My Rent Blog

 

Howard Doster

2/08/08

 

Trained as an economist, I observe how persons trade with each other and predict how they will trade.

No tenant will start to plant a crop unless the tenant thinks he/she will more than recover costs, from now on.  My definition of marginal cropland is that land where a tenant expects to just cover his opportunity costs, at zero rent.

 

For at least the last two hundred years, economists have noted that tenants tend to bid expected excess returns into land rent. Because of the differences in tenant productivity, superior tenants need bid only what typical tenants can afford to bid, and inferior tenants must subsidize their rent or exit the industry. That’s my summary of the way persons trade in our market economy.

 

Just as in the early seventies when crop prices increased faster than non-land crop costs, many tenants with rents that lag will lose their leases in 08 and/or 09.

 

I said rents were too high in July 06 while speaking at the Purdue Top Farmer Crop Workshop.  Why? Citing the January 06 Purdue Crop Guide, I noted the expected returns to resources, the tenant’s resources plus the owner’s land, were $152.  Craig Dobbins, a Purdue Ag Economist, had just reported that the average rent in his June 06 survey was $134, leaving only $18 as the tenant’s margin.  However, perhaps some tenants saw before I did that the ethanol demand for corn was coming. Although corn and bean prices were below loan on Labor Day, during 06 harvest, they both increased about $1.40 per bushel or $135 per rotation acre!  Adding $135 to $18 increased the 06 tenant’s margin to $153.

 

”WOW!  That’s not sustainable”, I started saying in the Farm Press last winter. “Rents will increase.  Tenants, if you’re ever going to increase your rental acreage, do it now.  If you don’t want to outbid your neighbor, rent further from home.  Just do it, while you can make yourself and the owner better off.”

 

On 2/08/08, still using a $.25 corn basis and $.30 bean basis, 08 budgeted returns to resources, called contribution margin, for the typical Indiana rotation corn-bean acre is $456!  That’s an increase of $303 over the contribution margin in the January 06 Purdue Crop Guide budget!

 

I know the budgeted contribution margin increase was $297 yesterday.  But, some things are not knowable.
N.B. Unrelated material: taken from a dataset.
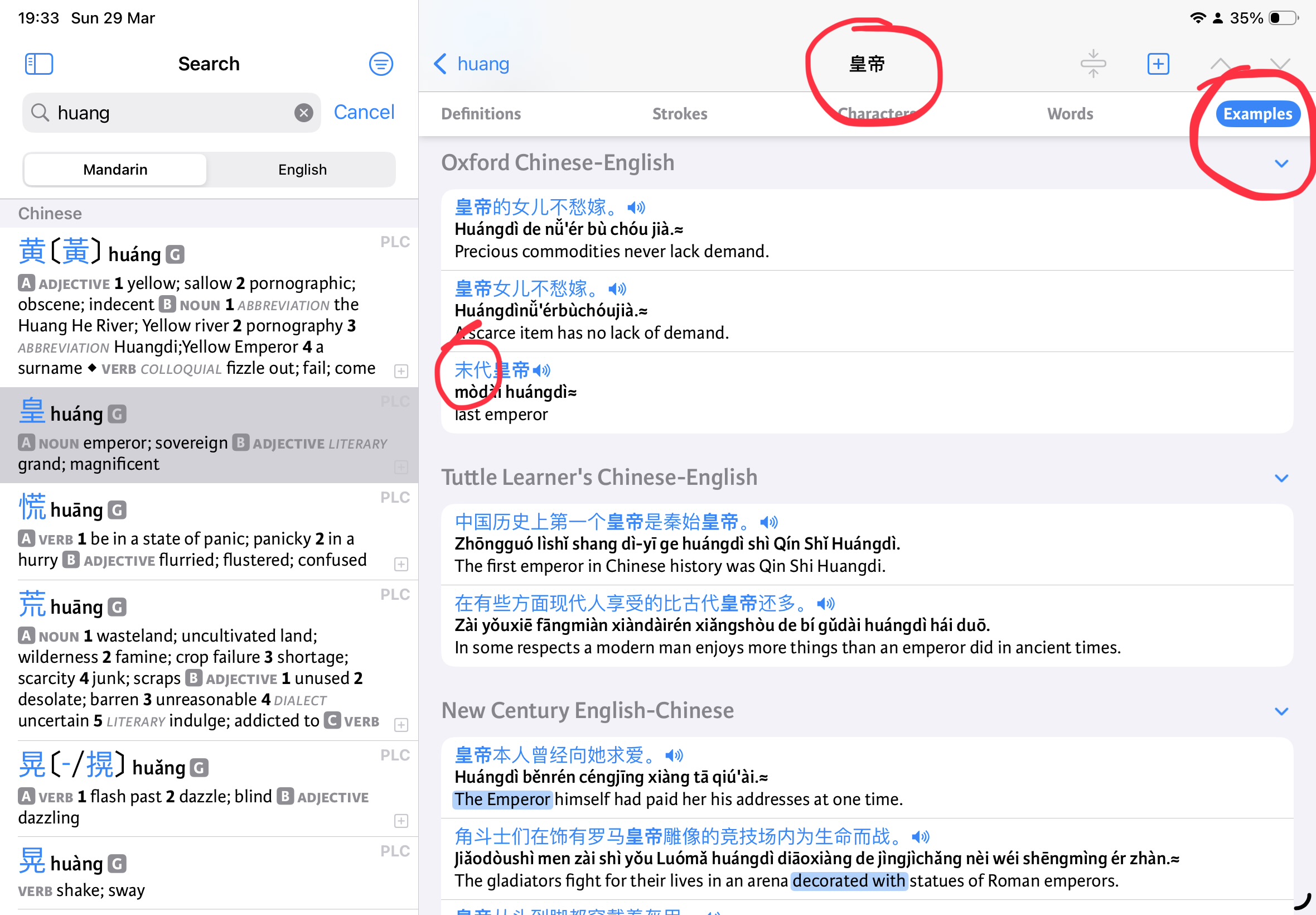Go to next entry with down arrow
1316x915 pixels.
coord(1280,64)

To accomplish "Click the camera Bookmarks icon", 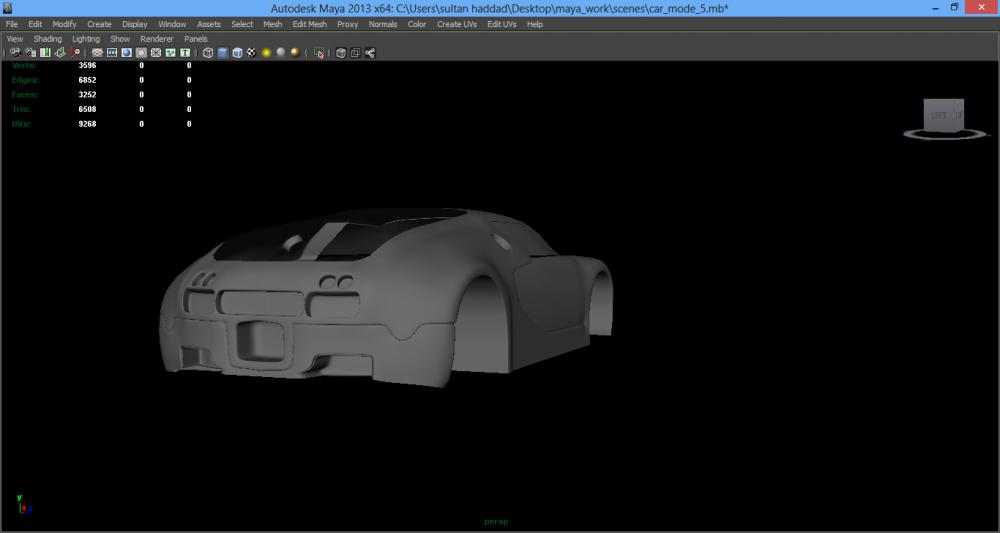I will point(45,53).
I don’t know whether or how much budgeted contribution margins will increase or decrease before you read this paper, or harvest your 08 crops.

 

Do you want a rent that’s current or a rent that’s typical?  Reported average rents increased a record amount in the June 07 survey.  I predict reported average rents will increase by a new record amount in the June 08 survey; and, guess what, the average rent will lag further behind an equilibrium or right rent in 08 than in 07.  And, laggard tenants will lose leases again.

 

I do know a tenant can create a constant tenant margin for 08, 09, etc, or until either party decides to terminate, by using my cash rent outside-the-farm-gate adjustor lease.  That’s why I call it a “relationship” lease. By paying the owner enough more base rent to cause the owner to take the risk of changes in outside-the-farm-gate yield and price in the current year plus changes in government payments and variable costs in future years, a tenant can lock in his/her tenant margin in the lease while getting 100% of his/her inside-the-farm-gate performances.  In this lease, the tenant takes more risk and responsibility and can expect more returns than for doing custom work.

 

I do know I created this lease in 1997, and wrote a Purdue publication describing it in 1998.  Now retired and an owner with this lease in 07, I realized $50 per acre more than my brother who had a crop share lease with the same tenant, and $150 more than our cousin with a non-current cash rent lease with a different tenant on an adjacent farm, all with the same soils. Again this year, my tenant’s yields were above my lease budgeted yield.  That’s great!  He benefits from his outstanding performances. I picked him because he was the best tenant I could find.  It’s easier to divide a big pie than a small one.

 

Perhaps you want to consider using my relationship straight cash rent lease.  With it, once you agree on the cash rent, and thus the budgeted tenant margin, you can keep your rent current as of the date of the current year budget, almost automatically, from now on.